Ezra Klein : [Russell] Shorto... [thinks that in] the Netherlands.... [T]here's "a cultural tendency not to stand out or excel...the very antithesis of the American ideal of upward mobility." But... Americans are in the odd position of fervently believing in upward mobility while not actually having very much of it. Eruopeans, conversely, don't really believe in economic mobility but have plenty of it.... Brookings... examined the relative mobility in other Nordic countries. And the United States doesn't come out that well.... The United States believes itself to be uncommonly meritocratic. But compared to European countries who don't believe themselves very meritocratic, it actually exhibits less income mobility....

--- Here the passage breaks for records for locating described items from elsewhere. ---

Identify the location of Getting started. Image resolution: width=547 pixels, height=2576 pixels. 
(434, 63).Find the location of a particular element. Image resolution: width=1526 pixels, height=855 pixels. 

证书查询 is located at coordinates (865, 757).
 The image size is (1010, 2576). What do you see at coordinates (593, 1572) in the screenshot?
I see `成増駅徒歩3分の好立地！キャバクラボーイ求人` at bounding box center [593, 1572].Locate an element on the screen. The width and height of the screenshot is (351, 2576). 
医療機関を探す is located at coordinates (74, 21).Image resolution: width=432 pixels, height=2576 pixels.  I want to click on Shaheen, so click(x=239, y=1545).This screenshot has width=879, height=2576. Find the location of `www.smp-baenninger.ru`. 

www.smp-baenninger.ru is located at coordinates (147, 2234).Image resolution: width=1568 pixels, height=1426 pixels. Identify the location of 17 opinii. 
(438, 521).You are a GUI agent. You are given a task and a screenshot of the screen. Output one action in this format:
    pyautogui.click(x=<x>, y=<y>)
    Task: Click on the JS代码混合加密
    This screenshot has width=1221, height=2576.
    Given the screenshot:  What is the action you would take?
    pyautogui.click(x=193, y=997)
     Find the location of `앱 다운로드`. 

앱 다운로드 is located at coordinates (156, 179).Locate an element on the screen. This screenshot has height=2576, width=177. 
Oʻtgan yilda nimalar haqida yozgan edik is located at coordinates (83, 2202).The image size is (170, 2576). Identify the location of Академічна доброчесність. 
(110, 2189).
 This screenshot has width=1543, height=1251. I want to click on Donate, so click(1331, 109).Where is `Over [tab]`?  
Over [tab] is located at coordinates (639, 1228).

If you believe that your country is extremely mobile, you're likely to believe the results of the economic competition are relatively fair. As such, you won't want to slap the rich with particularly high tax rates and you won't be terribly concerned about spreading economic opportunity. After all, anyone can make it! On the other hand, if you don't believe your country is terribly mobile, then you're less likely to believe economic outcomes are fair. And if you don't believe the outcomes are fair, you're likely to tax the winners relatively heavily and plow those profits into things like universal health care and free college. Policies, in other words, that spread opportunity more widely and thus make your society more mobile. Put like that, it sort of makes sense. If you believe your society is already economically mobile, you don't spend a lot of time trying to solve the problem of insufficient economic mobility. if you don't believe that, then you implement policies meant to increase mobility. What's odd is that the public perceptions in Europe and America don't seem to be changing much in response to actual outcomes.